We’ve definitely hit the point in the “big data” hype cycle where people are looking critically at the term and asking what all the fuss is about. Some pundits have even speculated about a big data bubble that’s sure to burst after everyone realizes the term has been over-used, and technologies like in-memory processing and high-performance analytics (HPA) are not actually in high demand.
Folks, there’s no bubble here. You can’t put the data back in the bottle, so to speak. Big data – however you define it – isn’t going away and it isn’t getting smaller. It’s going to keep growing.
Maybe the term “big data” will change or devalue in significance, but you can’t poke holes in the concept itself, which is this: there are significant business benefits to be gained from storing and analyzing large volumes of data more efficiently.
That doesn’t mean big data is an issue for everyone or that high-performance analytics is the answer for everyone. But there is a business case to be made for the use of it in many arenas, and those that see the whole idea as overhyped are looking at it too narrowly.

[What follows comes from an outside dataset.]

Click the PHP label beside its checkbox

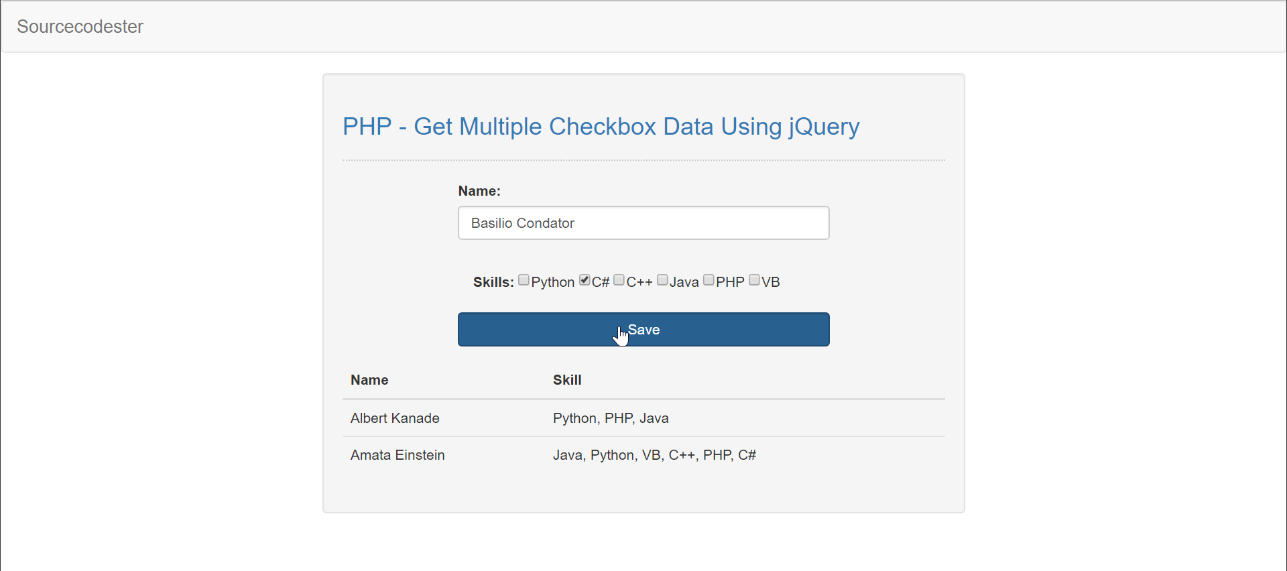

Here’s how I like to look at it: High-performance analytics is, simply, an enabler. Most importantly, it enables you to get answers faster than before. But – and this is important – high-performance analytics is only as good as what you’re computing. If you’re getting summary statistics about your business portfolio, HPA will give you those reports faster. However, if your system is predicting risk exposure on thousands of assets, you’re going to get those predictions faster than before. Or, if you’re optimizing markdowns for millions of SKUs at hundreds of retail locations, you’ll be able to optimize those prices more quickly.
You see the difference?
A lot of big data proponents are promising things bigger, better and faster. But if the information you’re getting is backward looking, it’s still going to be looking at the past when you get it in a shorter timeframe. You’re still only understanding the past faster than before. No matter how fast you go with summary statistics, you’re never going to get to the future.
Only predictive analytics like forecasting and optimization will bring you out of the past and into the future. When you use high-performance analytics to predict things like risk, customer satisfaction or marketing optimization, you’re getting your predictions sooner than before, and you can react more quickly. When you’re computing forward-looking results, the speed really can make a difference.
At its most basic level, high-performance analytics reduces the time dimension. You have to decide what types of answers you want more quickly: standard reports or predictive analytics.
Once you know that, you can start asking questions and making decisions that could change your business. Or your world. I don’t think that’s hype. It’s as real as you can get, and the organizations that get it first are going to be the ones that make it further into the future.